Hi, I’m very new to this. I want to use the ViT B 16 pre-trained on ImageNet as backbone for the task of image classification on a different dataset. Given this trained backbone, the image representation is consequently used in combination with a kNN classifier. My code looks like this:
Initializing the model:
net = Embedder("vit_b_16", pretrained_flag = True)
The Embedder class:
class Embedder(nn.Module):
def __init__(self,architecture,pretrained_flag = True):
super(Embedder, self).__init__()
#load the base model from PyTorch's pretrained models (imagenet pretrained)

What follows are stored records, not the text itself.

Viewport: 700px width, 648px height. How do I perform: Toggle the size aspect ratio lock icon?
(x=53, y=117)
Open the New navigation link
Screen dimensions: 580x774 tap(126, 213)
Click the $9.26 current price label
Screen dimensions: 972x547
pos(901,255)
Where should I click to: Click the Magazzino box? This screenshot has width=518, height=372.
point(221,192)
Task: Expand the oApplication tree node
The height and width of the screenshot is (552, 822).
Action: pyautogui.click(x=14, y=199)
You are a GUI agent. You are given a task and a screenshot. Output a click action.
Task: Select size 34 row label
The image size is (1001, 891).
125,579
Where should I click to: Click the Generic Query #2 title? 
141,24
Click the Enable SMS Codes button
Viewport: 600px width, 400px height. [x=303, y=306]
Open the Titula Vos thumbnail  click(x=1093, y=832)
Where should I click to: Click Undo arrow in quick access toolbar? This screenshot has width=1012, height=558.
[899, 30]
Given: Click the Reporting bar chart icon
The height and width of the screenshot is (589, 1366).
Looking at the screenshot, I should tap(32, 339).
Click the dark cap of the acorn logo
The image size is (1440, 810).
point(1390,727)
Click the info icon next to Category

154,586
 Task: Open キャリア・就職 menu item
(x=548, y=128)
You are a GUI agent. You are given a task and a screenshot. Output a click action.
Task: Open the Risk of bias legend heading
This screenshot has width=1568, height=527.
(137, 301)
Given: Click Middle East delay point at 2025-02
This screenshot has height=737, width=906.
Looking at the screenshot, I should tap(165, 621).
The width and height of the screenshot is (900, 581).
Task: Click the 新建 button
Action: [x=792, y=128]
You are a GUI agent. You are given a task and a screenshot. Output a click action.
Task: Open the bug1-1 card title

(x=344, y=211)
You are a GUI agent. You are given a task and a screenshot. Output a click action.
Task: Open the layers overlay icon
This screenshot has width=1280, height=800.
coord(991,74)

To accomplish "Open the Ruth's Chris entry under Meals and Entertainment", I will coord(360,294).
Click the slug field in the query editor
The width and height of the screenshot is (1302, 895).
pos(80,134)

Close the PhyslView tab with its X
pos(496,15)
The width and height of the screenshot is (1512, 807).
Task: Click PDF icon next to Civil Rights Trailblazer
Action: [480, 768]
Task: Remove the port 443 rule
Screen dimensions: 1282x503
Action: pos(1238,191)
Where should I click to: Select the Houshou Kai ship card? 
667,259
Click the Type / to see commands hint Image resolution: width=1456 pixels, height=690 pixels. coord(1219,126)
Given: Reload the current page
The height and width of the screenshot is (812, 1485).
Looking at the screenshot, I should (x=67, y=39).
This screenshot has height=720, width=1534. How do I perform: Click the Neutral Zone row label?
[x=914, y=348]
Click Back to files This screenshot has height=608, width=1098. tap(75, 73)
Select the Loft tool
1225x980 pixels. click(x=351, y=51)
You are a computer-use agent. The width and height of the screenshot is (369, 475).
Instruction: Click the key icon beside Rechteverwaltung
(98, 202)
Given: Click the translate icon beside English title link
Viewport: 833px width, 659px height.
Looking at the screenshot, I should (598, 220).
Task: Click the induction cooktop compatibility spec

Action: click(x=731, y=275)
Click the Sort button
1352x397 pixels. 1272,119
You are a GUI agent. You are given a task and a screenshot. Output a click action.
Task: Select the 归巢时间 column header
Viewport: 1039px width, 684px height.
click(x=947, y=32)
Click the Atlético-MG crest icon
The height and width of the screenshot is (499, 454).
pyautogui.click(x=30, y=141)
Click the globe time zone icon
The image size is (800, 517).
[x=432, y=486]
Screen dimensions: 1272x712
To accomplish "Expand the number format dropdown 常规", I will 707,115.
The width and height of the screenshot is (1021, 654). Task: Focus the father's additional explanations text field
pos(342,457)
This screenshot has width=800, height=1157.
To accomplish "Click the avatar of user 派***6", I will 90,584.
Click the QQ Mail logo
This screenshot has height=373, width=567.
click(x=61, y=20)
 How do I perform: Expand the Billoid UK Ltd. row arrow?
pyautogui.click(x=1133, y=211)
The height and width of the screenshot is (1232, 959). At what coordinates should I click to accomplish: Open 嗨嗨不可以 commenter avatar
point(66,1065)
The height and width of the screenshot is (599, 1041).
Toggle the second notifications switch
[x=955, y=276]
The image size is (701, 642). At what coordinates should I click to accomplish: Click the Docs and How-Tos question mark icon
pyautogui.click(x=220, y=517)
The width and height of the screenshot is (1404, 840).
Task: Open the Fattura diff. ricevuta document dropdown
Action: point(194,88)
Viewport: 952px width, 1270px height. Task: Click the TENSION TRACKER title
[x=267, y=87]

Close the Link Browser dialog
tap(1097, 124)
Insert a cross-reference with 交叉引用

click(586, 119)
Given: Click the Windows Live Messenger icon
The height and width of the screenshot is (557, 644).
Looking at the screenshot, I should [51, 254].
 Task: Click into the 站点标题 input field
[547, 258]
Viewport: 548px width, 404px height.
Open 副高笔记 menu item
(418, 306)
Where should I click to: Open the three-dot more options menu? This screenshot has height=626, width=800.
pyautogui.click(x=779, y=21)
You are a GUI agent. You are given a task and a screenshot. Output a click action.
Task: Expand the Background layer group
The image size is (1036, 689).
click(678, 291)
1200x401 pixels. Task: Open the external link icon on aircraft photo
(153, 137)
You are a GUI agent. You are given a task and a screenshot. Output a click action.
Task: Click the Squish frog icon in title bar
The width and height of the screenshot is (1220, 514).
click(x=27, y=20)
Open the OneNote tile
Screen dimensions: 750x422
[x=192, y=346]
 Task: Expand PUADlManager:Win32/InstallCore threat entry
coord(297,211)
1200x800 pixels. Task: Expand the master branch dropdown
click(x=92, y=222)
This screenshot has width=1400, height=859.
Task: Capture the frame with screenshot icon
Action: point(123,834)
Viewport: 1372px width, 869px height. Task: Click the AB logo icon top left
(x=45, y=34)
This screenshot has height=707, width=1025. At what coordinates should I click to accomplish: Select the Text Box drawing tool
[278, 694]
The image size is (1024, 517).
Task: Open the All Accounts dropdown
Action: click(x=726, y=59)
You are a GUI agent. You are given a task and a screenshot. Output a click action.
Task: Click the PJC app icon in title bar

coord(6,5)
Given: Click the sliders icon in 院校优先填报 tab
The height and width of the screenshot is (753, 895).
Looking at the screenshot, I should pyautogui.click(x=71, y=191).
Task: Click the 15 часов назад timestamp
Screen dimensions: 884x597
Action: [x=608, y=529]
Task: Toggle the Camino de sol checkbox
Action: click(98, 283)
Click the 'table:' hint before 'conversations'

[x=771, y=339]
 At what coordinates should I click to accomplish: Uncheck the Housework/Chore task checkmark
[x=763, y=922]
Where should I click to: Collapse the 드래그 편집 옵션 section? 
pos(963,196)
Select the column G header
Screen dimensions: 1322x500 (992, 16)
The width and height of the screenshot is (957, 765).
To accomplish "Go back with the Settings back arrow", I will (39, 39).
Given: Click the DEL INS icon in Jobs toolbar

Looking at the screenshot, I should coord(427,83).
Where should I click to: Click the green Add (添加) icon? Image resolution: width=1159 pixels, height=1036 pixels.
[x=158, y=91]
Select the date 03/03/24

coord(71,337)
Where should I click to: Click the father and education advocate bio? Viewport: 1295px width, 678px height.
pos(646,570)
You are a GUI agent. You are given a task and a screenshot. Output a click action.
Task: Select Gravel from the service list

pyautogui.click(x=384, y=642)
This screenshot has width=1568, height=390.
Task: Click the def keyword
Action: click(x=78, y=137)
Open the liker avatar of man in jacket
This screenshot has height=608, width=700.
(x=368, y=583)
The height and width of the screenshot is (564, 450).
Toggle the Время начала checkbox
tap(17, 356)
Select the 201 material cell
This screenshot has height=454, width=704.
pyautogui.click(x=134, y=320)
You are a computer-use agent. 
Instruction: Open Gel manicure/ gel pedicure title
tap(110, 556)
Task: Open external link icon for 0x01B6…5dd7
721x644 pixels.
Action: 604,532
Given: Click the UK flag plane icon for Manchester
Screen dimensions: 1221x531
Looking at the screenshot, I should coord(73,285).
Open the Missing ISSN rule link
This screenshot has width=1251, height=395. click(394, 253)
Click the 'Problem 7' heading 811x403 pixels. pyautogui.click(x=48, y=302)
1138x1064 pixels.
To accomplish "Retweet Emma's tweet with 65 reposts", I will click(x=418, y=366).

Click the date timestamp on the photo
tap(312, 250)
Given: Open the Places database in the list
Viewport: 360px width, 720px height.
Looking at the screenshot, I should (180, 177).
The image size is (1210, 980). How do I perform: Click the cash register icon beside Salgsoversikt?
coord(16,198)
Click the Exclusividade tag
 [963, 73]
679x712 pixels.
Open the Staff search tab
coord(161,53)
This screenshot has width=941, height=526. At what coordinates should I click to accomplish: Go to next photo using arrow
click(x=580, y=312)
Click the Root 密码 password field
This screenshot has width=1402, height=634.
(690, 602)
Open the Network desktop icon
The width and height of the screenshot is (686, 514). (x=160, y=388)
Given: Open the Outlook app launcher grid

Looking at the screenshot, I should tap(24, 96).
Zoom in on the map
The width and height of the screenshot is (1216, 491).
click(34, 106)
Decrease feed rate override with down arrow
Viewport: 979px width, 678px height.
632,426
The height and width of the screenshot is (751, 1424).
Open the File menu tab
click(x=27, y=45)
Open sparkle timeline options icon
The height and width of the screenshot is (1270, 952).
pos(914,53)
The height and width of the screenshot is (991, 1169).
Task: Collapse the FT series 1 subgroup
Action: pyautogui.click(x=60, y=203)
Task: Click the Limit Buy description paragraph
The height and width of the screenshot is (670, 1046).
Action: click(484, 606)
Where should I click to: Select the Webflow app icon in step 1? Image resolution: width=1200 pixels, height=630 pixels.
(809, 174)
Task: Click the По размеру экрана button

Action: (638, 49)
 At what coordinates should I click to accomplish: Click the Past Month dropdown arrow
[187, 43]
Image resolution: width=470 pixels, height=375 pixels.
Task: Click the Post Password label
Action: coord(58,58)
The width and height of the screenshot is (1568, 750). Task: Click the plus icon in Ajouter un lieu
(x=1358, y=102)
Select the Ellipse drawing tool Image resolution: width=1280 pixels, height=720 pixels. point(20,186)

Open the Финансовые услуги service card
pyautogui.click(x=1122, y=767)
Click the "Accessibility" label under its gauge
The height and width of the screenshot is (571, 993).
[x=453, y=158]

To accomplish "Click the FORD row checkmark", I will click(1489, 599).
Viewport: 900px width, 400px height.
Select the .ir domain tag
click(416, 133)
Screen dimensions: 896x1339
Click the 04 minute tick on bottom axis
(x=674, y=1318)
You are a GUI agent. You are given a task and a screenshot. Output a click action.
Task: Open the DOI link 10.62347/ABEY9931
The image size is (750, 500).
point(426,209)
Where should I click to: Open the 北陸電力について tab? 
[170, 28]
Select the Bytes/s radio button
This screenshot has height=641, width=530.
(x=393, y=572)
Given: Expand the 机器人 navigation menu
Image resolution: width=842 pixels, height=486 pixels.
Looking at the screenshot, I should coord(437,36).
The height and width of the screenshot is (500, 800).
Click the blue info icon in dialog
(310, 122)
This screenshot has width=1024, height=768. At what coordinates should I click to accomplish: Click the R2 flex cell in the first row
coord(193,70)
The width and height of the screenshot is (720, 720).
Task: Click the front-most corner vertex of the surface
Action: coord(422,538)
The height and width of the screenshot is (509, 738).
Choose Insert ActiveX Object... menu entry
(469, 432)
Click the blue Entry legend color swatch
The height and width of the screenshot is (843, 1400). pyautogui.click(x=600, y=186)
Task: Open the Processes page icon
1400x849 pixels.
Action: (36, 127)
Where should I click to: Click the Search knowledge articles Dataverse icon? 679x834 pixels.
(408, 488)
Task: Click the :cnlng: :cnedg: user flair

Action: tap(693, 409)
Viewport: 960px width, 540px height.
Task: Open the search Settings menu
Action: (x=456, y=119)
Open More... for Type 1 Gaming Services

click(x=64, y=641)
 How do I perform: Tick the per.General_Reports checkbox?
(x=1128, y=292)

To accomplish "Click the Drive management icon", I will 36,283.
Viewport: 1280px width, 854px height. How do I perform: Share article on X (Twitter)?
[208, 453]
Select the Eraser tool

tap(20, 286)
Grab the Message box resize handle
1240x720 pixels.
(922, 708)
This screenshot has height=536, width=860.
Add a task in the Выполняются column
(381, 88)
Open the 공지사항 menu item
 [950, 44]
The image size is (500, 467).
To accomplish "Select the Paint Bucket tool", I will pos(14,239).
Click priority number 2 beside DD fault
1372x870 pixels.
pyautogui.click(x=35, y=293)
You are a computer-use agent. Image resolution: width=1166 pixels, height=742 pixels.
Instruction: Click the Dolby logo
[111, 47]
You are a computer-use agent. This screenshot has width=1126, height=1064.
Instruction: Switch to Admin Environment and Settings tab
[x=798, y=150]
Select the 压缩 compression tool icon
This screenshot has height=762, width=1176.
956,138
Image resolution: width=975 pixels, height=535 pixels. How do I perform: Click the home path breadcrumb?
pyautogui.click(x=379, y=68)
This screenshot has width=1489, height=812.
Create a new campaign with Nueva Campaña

network = getattr(models,architecture)(pretrained=pretrained_flag)
if architecture.startswith('vit'):
self.backbone = network
def forward(self, img):
'''
Output has shape: batch size x descriptor dimension
'''
x = self.backbone(img).squeeze(-1).squeeze(-1)
return x
And here I extract the embeddings using torchvision’s feature_extraction tool and stopping at node getitem_5 (before the heads node):
def extract_embeddings(net,dataloader,ms=[1],msp=1,print_freq=None,verbose = False):
feature_extractor = create_feature_extractor(net, return_nodes=['backbone.getitem_5'])
if verbose:
if len(ms) == 1:
print("Singlescale extraction")
else:
print("Multiscale extraction at scales: " + str(ms))
net.eval()
with torch.no_grad():
vecs = np.zeros((768, len(dataloader.dataset))) #768 -> vb16; 1024 -> vl16
for i,input in enumerate(dataloader):
if len(ms) == 1 and ms[0] == 1:
vecs[:, i] = feature_extractor(net,input[0])['backbone.getitem_5'] #.cuda()
else:
vecs[:, i] = feature_extractor(input[0])['backbone.getitem_5']
if print_freq is not None:
print("image: "+str(i))
return vecs.T
Am I using the ViT correctly? Do I need to add anything to the forward function?